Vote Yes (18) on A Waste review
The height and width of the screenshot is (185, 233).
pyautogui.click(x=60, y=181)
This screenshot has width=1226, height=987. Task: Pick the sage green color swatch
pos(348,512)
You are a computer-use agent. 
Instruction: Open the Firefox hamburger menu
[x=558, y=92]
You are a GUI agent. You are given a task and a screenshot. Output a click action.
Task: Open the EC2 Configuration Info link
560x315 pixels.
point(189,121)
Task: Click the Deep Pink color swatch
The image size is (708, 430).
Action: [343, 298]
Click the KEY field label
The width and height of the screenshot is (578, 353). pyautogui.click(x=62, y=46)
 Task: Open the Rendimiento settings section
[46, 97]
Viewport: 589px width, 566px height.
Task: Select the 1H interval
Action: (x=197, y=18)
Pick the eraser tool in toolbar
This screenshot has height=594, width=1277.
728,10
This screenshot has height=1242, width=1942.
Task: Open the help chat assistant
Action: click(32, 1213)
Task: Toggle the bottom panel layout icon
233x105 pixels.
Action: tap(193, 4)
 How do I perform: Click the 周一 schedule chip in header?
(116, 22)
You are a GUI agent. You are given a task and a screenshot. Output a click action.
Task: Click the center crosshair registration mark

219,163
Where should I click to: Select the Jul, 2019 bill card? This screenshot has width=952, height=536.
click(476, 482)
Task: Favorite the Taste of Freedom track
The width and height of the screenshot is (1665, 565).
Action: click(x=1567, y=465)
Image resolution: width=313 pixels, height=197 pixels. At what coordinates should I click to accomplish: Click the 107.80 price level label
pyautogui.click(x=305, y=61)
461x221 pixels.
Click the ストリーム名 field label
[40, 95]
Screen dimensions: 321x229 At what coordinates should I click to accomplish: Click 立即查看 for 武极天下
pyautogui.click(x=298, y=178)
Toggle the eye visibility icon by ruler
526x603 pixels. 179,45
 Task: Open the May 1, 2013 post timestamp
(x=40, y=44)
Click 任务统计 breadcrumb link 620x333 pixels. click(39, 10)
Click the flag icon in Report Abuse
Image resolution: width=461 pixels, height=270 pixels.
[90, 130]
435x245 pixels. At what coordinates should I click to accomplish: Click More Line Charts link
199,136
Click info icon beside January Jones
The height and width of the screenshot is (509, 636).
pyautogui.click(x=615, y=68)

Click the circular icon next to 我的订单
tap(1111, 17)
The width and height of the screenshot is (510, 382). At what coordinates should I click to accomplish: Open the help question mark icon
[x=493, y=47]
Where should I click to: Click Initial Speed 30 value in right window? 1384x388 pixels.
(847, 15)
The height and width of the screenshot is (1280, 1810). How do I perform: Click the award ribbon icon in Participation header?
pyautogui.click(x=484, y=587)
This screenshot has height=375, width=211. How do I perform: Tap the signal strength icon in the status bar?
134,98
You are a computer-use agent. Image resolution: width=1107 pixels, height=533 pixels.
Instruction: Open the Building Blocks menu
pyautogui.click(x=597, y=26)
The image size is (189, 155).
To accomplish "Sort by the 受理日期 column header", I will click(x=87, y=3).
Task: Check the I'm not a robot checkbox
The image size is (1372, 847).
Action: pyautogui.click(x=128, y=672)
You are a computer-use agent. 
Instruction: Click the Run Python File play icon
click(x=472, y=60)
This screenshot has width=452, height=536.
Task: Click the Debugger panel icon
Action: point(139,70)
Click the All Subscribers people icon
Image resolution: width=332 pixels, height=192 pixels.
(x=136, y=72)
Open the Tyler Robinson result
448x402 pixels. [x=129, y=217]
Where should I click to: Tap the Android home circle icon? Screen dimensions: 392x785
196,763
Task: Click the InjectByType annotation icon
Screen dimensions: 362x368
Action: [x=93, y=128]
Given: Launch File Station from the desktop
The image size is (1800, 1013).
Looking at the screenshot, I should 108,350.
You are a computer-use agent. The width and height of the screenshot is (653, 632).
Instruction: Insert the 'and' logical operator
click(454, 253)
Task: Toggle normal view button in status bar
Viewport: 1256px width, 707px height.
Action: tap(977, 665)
# # # #
[EXERCISE DETAILS] Rewrite the listing from the line with "Where should I click to: Select" up to and including the line with "[x=493, y=47]", swapping "field label" for "input label" and changing nothing else.

[REPLY TO THE TASK]
Where should I click to: Select the Jul, 2019 bill card? This screenshot has width=952, height=536.
click(476, 482)
Task: Favorite the Taste of Freedom track
The width and height of the screenshot is (1665, 565).
Action: click(x=1567, y=465)
Image resolution: width=313 pixels, height=197 pixels. At what coordinates should I click to accomplish: Click the 107.80 price level label
pyautogui.click(x=305, y=61)
461x221 pixels.
Click the ストリーム名 input label
[40, 95]
Screen dimensions: 321x229 At what coordinates should I click to accomplish: Click 立即查看 for 武极天下
pyautogui.click(x=298, y=178)
Toggle the eye visibility icon by ruler
526x603 pixels. 179,45
 Task: Open the May 1, 2013 post timestamp
(x=40, y=44)
Click 任务统计 breadcrumb link 620x333 pixels. click(39, 10)
Click the flag icon in Report Abuse
Image resolution: width=461 pixels, height=270 pixels.
[90, 130]
435x245 pixels. At what coordinates should I click to accomplish: Click More Line Charts link
199,136
Click info icon beside January Jones
The height and width of the screenshot is (509, 636).
pyautogui.click(x=615, y=68)

Click the circular icon next to 我的订单
tap(1111, 17)
The width and height of the screenshot is (510, 382). At what coordinates should I click to accomplish: Open the help question mark icon
[x=493, y=47]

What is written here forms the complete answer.